Reputation: 5526
I have two tables, users (~200.000) and tweet (~2.000.000) I need to update all users, with the number of tweets, favourites(of their tweets), replies, retweets. This is inside a script:
@classmethod
def get_user_tweet_counts(cls, user_id):
return (db_session
.query(
func.sum(Tweet.favorite_count).label('favorite_count'),
func.sum(Tweet.retweet_count).label('retweet_count'),
func.sum(Tweet.reply_count).label('reply_count'),
func.count(Tweet.id).label('tweet_count'))
.filter(Tweet.user_id == user_id)
.group_by(Tweet.user_id).first()) # This will always be one result, should I query differently?
db_session:
engine = create_engine('postgresql://tweetsql:[email protected]/tweetsql')
db_session = scoped_session(sessionmaker(autocommit=False,
autoflush=True,
bind=engine))
Base = declarative_base()
Base.query = db_session.query_property()
The 10 minute loop:
for user in all_users:
update_count += 1
aggregation_result = Tweet.get_user_tweet_counts(user.id)
user.total_tweet_favourites = aggregation_result[0] or 0
user.total_tweet_retweets = aggregation_result[1] or 0
user.total_tweet_replies = aggregation_result[2] or 0
user.tweet_count = aggregation_result[3] or 0
User.save() # this just calls db_session.commit()
# We only commit the session once to speed things up
User and Tweet are declared like:
User(Base), Tweet(Base) (from the db_session snippet).
While this is running, python hits 80% cpu, and ~600mb memory.
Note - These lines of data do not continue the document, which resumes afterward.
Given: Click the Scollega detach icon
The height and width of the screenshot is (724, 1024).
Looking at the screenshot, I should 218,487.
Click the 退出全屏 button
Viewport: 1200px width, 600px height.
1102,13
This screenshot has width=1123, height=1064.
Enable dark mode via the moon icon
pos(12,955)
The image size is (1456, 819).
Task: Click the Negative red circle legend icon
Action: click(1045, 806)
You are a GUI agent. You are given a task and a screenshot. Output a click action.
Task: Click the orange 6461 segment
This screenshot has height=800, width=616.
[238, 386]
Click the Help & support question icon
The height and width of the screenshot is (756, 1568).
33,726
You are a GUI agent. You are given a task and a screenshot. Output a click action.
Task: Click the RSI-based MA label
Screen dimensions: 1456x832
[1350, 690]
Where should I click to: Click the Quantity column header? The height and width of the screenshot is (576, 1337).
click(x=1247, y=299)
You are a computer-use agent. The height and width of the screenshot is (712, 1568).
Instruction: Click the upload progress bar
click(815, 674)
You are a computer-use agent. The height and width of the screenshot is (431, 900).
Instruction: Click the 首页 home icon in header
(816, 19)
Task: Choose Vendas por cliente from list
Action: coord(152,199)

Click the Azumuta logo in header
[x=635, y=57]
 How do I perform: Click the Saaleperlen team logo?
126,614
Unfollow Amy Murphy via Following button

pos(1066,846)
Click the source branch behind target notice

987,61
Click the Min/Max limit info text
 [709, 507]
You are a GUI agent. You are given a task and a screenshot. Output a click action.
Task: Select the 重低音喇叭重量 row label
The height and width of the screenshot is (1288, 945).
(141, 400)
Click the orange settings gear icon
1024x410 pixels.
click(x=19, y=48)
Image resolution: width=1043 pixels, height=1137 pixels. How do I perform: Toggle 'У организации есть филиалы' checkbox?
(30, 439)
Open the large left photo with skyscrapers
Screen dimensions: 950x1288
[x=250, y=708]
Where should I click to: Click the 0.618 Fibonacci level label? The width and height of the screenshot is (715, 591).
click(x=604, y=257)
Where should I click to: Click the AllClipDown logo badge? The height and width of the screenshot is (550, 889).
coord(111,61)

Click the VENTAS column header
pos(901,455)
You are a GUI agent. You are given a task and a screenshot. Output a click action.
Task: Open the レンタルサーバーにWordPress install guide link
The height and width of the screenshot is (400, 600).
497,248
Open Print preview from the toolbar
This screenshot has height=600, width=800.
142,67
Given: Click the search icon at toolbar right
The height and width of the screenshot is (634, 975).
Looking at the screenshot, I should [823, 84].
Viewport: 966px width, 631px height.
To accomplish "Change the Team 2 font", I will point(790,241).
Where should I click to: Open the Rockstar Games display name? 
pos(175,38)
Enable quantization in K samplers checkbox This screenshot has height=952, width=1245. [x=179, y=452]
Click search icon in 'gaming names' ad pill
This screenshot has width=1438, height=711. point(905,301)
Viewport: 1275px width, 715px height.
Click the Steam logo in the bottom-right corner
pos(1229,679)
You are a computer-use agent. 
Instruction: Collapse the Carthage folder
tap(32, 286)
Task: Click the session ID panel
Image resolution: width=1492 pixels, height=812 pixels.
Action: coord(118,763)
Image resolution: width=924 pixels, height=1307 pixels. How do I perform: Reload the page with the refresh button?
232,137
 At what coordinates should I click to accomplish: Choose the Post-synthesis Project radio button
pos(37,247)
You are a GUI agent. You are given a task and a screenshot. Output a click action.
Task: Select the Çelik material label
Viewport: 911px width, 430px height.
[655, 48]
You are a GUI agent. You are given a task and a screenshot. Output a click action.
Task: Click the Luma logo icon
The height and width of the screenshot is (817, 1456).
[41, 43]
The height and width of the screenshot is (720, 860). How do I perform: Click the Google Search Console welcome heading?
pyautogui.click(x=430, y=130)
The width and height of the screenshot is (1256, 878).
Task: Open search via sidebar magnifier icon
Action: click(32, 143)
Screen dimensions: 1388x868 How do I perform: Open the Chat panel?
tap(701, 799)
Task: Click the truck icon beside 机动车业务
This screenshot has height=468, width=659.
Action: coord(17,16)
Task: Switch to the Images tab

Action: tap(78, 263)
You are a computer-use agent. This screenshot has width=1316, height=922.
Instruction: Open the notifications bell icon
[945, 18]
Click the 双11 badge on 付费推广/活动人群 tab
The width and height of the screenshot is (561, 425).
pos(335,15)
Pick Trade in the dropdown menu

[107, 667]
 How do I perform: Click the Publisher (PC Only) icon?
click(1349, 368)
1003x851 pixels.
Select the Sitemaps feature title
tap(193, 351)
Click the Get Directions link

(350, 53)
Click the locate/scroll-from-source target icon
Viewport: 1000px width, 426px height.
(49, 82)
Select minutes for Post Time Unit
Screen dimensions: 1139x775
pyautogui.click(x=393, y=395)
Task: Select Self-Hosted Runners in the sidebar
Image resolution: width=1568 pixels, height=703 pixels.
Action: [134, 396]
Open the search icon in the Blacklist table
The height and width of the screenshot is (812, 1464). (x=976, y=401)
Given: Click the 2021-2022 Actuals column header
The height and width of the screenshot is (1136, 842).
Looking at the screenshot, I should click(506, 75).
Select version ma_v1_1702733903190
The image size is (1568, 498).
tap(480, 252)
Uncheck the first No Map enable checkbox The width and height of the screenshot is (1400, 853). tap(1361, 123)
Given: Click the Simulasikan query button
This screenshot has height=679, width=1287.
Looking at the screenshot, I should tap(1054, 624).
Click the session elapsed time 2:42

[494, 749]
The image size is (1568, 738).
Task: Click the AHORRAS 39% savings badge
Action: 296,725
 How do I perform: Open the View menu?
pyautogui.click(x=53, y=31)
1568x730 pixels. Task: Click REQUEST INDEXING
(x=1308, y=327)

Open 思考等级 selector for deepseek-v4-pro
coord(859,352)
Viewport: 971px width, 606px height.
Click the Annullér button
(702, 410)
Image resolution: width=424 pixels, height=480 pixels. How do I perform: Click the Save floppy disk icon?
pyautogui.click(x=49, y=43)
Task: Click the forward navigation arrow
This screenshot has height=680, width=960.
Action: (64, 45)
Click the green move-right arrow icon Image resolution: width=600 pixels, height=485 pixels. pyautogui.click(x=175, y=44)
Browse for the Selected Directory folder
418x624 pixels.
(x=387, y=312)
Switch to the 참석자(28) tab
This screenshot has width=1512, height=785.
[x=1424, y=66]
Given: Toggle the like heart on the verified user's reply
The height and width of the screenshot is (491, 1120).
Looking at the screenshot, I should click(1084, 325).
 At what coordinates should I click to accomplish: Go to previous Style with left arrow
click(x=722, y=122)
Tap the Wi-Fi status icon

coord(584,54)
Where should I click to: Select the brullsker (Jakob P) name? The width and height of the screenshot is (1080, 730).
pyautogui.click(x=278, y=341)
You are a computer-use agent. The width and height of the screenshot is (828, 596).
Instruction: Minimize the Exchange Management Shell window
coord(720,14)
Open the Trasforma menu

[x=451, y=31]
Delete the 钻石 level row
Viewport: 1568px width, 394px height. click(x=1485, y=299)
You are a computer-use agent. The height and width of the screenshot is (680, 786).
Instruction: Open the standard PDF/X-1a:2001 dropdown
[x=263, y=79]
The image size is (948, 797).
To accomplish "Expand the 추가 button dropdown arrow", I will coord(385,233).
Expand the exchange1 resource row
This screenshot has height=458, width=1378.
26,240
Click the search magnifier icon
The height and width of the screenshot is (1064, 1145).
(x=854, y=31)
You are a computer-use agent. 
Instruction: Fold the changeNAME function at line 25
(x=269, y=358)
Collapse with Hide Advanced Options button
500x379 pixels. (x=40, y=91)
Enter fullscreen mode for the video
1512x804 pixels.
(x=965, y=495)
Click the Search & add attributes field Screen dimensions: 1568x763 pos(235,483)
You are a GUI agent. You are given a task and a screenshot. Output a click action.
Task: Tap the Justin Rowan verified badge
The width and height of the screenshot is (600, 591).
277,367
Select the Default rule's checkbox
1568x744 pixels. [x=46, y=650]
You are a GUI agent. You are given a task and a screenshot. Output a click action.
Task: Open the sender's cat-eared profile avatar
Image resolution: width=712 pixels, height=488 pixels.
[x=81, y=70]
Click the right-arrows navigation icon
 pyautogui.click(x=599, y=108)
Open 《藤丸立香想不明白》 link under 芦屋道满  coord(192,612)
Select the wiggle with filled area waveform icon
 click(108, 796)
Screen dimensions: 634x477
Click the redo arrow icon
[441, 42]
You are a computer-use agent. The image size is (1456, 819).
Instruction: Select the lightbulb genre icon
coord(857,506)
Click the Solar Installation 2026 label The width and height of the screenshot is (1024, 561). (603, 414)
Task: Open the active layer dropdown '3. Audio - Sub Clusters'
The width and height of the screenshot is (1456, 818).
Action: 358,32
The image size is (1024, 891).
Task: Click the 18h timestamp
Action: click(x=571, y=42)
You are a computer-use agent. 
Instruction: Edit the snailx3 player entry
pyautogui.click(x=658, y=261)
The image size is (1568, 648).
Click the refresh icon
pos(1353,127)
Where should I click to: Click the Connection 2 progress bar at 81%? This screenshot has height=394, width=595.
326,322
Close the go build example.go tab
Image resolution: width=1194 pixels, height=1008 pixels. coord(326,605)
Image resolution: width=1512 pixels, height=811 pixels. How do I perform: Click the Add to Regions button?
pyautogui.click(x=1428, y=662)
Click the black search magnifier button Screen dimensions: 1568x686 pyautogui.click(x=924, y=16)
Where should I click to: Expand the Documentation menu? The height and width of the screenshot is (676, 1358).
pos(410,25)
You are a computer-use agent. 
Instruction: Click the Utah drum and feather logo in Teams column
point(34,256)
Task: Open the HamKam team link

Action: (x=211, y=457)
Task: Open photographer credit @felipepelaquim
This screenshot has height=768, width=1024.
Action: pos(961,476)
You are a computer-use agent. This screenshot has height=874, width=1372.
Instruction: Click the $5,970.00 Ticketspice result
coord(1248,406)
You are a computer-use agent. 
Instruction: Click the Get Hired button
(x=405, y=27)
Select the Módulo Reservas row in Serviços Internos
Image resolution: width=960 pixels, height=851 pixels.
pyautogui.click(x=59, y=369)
How can I make this better? Tweet has index on user_id and its own id.
Upvotes: 1
Views: 1001
Reputation: 20548
Here is a great answer by the author of SQLAlchemy. Basically, you'll want to bypass the ORM if you need to scale to large number of rows.
In your particular situation, you can write a single query to achieve the same result using SQL aggregation:
UPDATE users SET
total_tweet_favourites = aggregated.total_tweet_favourites,
total_tweet_retweets = aggregated.total_tweet_retweets,
total_tweet_replies = aggregated.total_tweet_replies,
tweet_count = aggregated.tweet_count
FROM (
SELECT
users.id AS id,
SUM(tweets.favorite_count) AS total_tweet_favourites,
SUM(tweets.retweet_count) AS total_tweet_retweets,
SUM(tweets.reply_count) AS total_tweet_replies,
COUNT(tweets.id) AS tweet_count
FROM users JOIN tweets ON tweets.user_id = users.id
GROUP BY users.id
) aggregated
WHERE users.id = aggregated.id;
To translate this to SQLAlchemy:
aggregated = session \
.query(
User.id.label("id"),
func.sum(Tweet.favorite_count).label("total_tweet_favourites"),
func.sum(Tweet.retweet_count).label("total_tweet_retweets"),
func.sum(Tweet.reply_count).label("total_tweet_replies"),
func.count(Tweet.id).label("tweet_count")) \
.select_from(User) \
.join(Tweet) \
.group_by(User.id) \
.subquery() \
.alias("aggregated")
query = User.__table__ \
.update() \
.values(
total_tweet_favourites=aggregated.c.total_tweet_favourites,
total_tweet_retweets=aggregated.c.total_tweet_retweets,
total_tweet_replies=aggregated.c.total_tweet_replies,
tweet_count=aggregated.c.tweet_count) \
.where(User.__table__.c.id == aggregated.c.id)
session.execute(query)
Upvotes: 2